What is needed: Write out each line of the material below once more, exactly as it appears.

Data shown:
----

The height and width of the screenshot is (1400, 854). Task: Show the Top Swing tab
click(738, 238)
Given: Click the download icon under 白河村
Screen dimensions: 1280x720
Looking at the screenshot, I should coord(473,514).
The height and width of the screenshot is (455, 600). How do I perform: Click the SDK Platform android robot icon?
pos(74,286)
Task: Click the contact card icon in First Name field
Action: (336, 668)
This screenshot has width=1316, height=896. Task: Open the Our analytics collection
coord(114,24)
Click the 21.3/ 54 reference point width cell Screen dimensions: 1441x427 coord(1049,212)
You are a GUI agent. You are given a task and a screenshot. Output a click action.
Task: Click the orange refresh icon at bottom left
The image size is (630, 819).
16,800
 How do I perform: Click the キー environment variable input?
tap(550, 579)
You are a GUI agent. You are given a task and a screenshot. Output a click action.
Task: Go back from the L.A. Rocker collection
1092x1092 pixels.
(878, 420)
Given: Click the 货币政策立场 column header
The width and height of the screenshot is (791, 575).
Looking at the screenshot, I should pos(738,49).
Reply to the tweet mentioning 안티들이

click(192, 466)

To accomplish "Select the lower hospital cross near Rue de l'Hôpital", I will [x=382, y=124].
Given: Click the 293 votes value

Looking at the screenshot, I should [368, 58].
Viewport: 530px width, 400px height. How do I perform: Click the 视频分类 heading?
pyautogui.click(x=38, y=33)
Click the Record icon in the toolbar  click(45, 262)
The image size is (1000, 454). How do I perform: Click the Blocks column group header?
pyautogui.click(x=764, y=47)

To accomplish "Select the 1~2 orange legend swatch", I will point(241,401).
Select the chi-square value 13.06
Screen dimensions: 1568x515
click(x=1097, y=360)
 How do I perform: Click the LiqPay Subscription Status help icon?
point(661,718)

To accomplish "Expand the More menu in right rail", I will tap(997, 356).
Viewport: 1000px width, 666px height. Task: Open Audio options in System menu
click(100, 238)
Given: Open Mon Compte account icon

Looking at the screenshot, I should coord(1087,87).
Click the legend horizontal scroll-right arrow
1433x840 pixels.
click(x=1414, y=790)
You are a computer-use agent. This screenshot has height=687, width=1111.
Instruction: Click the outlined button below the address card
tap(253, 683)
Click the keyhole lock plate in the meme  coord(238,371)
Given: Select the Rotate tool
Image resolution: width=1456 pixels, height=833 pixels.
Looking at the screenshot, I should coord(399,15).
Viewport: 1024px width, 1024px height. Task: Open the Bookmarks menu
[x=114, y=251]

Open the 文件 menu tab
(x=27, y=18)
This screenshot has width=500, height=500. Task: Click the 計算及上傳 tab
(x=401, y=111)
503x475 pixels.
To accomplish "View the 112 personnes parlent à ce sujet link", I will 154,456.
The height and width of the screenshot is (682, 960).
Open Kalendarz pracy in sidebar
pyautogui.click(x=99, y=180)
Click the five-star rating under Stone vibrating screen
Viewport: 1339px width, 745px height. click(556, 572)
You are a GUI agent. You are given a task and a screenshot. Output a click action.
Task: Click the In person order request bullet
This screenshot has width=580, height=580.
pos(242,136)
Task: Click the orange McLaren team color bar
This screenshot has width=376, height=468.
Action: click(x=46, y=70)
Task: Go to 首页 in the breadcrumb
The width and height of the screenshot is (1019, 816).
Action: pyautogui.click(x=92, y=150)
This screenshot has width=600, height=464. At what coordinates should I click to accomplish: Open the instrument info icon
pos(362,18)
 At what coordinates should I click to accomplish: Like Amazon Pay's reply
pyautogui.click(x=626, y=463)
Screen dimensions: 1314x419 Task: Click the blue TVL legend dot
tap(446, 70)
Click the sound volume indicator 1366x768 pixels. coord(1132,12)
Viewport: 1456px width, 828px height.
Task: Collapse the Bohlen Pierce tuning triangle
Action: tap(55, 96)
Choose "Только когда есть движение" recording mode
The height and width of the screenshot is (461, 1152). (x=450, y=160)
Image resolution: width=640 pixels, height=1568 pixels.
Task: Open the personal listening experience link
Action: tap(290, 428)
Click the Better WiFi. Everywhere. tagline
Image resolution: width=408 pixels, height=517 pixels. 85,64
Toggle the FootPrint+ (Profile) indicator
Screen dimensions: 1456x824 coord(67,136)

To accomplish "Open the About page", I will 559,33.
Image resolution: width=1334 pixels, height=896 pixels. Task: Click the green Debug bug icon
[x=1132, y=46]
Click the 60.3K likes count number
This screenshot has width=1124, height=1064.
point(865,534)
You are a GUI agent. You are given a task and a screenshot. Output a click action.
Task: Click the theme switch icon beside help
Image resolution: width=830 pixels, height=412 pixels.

----

Exercise output:
The height and width of the screenshot is (1400, 854). Task: Show the Top Swing tab
click(738, 238)
Given: Click the download icon under 白河村
Screen dimensions: 1280x720
Looking at the screenshot, I should coord(473,514).
The height and width of the screenshot is (455, 600). How do I perform: Click the SDK Platform android robot icon?
pos(74,286)
Task: Click the contact card icon in First Name field
Action: (336, 668)
This screenshot has width=1316, height=896. Task: Open the Our analytics collection
coord(114,24)
Click the 21.3/ 54 reference point width cell Screen dimensions: 1441x427 coord(1049,212)
You are a GUI agent. You are given a task and a screenshot. Output a click action.
Task: Click the orange refresh icon at bottom left
The image size is (630, 819).
16,800
 How do I perform: Click the キー environment variable input?
tap(550, 579)
You are a GUI agent. You are given a task and a screenshot. Output a click action.
Task: Go back from the L.A. Rocker collection
1092x1092 pixels.
(878, 420)
Given: Click the 货币政策立场 column header
The width and height of the screenshot is (791, 575).
Looking at the screenshot, I should pos(738,49).
Reply to the tweet mentioning 안티들이

click(192, 466)

To accomplish "Select the lower hospital cross near Rue de l'Hôpital", I will [x=382, y=124].
Given: Click the 293 votes value

Looking at the screenshot, I should [368, 58].
Viewport: 530px width, 400px height. How do I perform: Click the 视频分类 heading?
pyautogui.click(x=38, y=33)
Click the Record icon in the toolbar  click(45, 262)
The image size is (1000, 454). How do I perform: Click the Blocks column group header?
pyautogui.click(x=764, y=47)

To accomplish "Select the 1~2 orange legend swatch", I will point(241,401).
Select the chi-square value 13.06
Screen dimensions: 1568x515
click(x=1097, y=360)
 How do I perform: Click the LiqPay Subscription Status help icon?
point(661,718)

To accomplish "Expand the More menu in right rail", I will tap(997, 356).
Viewport: 1000px width, 666px height. Task: Open Audio options in System menu
click(100, 238)
Given: Open Mon Compte account icon

Looking at the screenshot, I should coord(1087,87).
Click the legend horizontal scroll-right arrow
1433x840 pixels.
click(x=1414, y=790)
You are a computer-use agent. This screenshot has height=687, width=1111.
Instruction: Click the outlined button below the address card
tap(253, 683)
Click the keyhole lock plate in the meme  coord(238,371)
Given: Select the Rotate tool
Image resolution: width=1456 pixels, height=833 pixels.
Looking at the screenshot, I should coord(399,15).
Viewport: 1024px width, 1024px height. Task: Open the Bookmarks menu
[x=114, y=251]

Open the 文件 menu tab
(x=27, y=18)
This screenshot has width=500, height=500. Task: Click the 計算及上傳 tab
(x=401, y=111)
503x475 pixels.
To accomplish "View the 112 personnes parlent à ce sujet link", I will 154,456.
The height and width of the screenshot is (682, 960).
Open Kalendarz pracy in sidebar
pyautogui.click(x=99, y=180)
Click the five-star rating under Stone vibrating screen
Viewport: 1339px width, 745px height. click(556, 572)
You are a GUI agent. You are given a task and a screenshot. Output a click action.
Task: Click the In person order request bullet
This screenshot has width=580, height=580.
pos(242,136)
Task: Click the orange McLaren team color bar
This screenshot has width=376, height=468.
Action: click(x=46, y=70)
Task: Go to 首页 in the breadcrumb
The width and height of the screenshot is (1019, 816).
Action: pyautogui.click(x=92, y=150)
This screenshot has width=600, height=464. At what coordinates should I click to accomplish: Open the instrument info icon
pos(362,18)
 At what coordinates should I click to accomplish: Like Amazon Pay's reply
pyautogui.click(x=626, y=463)
Screen dimensions: 1314x419 Task: Click the blue TVL legend dot
tap(446, 70)
Click the sound volume indicator 1366x768 pixels. coord(1132,12)
Viewport: 1456px width, 828px height.
Task: Collapse the Bohlen Pierce tuning triangle
Action: tap(55, 96)
Choose "Только когда есть движение" recording mode
The height and width of the screenshot is (461, 1152). (x=450, y=160)
Image resolution: width=640 pixels, height=1568 pixels.
Task: Open the personal listening experience link
Action: tap(290, 428)
Click the Better WiFi. Everywhere. tagline
Image resolution: width=408 pixels, height=517 pixels. 85,64
Toggle the FootPrint+ (Profile) indicator
Screen dimensions: 1456x824 coord(67,136)

To accomplish "Open the About page", I will 559,33.
Image resolution: width=1334 pixels, height=896 pixels. Task: Click the green Debug bug icon
[x=1132, y=46]
Click the 60.3K likes count number
This screenshot has width=1124, height=1064.
point(865,534)
You are a GUI agent. You are given a task and a screenshot. Output a click action.
Task: Click the theme switch icon beside help
Image resolution: width=830 pixels, height=412 pixels.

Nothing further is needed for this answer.